The space agency announced on Thursday that it’s teaming with Worcester Polytechnic Institute to challenge teams from academia and industry to build a smart robot that can locate and retrieve geologic samples while maneuvering over rugged terrain on an asteroid or Mars.

Registration is open for the competition that will be judged in June 2014. For the challenge, dubbed the Sample Return Robot, NASA is putting up the $1.5 million in prize money, which will be dispersed among teams who complete certain levels of the competition. More information is available from the WPI website.

“The objective of the competition is to encourage innovations in automatic navigation and robotic manipulator technologies that NASA could incorporate into future missions,” said Michael Gazarik, NASA’s associate administrator for space technology, in a statement. “Innovations stemming from this challenge may improve NASA’s capability to explore an asteroid or Mars, and advance robotic technology for use in industries and applications here on Earth.”

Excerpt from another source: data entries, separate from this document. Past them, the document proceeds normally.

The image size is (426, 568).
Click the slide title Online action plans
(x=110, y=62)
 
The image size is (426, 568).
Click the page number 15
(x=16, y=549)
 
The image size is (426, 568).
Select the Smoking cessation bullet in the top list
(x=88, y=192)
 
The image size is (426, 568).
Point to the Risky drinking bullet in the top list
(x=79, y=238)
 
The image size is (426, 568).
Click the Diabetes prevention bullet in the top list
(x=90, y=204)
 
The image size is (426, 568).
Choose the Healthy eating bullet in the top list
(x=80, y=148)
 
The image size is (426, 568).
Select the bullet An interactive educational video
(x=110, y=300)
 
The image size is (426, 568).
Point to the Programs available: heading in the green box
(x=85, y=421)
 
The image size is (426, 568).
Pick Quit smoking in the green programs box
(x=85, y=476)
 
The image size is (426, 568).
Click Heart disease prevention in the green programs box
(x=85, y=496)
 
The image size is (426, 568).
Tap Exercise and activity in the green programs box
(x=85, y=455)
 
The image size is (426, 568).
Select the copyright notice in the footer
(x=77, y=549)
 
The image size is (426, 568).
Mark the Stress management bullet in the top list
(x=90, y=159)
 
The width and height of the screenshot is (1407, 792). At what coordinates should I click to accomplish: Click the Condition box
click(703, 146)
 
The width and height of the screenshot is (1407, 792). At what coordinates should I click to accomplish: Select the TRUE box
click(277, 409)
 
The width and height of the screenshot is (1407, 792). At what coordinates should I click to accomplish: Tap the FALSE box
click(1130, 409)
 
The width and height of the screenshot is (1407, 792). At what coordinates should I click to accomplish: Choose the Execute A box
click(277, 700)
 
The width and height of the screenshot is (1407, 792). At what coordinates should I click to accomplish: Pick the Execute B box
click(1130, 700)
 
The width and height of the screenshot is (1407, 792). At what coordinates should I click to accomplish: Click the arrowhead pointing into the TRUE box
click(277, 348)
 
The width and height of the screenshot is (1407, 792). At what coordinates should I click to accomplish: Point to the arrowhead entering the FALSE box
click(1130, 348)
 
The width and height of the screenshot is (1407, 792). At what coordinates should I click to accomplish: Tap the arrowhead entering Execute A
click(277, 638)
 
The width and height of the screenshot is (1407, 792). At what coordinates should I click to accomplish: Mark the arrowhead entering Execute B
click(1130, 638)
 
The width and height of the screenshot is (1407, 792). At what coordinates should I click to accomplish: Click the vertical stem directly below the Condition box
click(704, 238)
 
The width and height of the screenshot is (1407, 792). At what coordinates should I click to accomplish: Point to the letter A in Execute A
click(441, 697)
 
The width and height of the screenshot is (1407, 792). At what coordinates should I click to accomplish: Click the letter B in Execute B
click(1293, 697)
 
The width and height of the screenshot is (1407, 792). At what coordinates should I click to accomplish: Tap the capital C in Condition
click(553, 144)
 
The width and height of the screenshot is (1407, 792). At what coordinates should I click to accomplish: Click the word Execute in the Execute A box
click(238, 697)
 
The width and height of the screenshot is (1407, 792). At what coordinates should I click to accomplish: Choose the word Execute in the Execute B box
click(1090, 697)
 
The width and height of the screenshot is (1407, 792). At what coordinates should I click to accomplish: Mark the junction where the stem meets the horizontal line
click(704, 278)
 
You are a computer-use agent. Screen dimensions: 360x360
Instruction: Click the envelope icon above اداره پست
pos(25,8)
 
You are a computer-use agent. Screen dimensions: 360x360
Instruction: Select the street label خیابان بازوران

This isn’t the first time NASA has looked outside its own walls for robotic assistance. Earlier this year, the space agency awarded $5,000 to Team Survey of Los Angeles for successfully completing a 2013 Sample Return Robot Challenge. NASA noted that it expects the 2014 challenge will advance progress already made and expand the field of competing teams.

NASA wants to advance its robotics technology, which has been behind much of its exploration of Mars.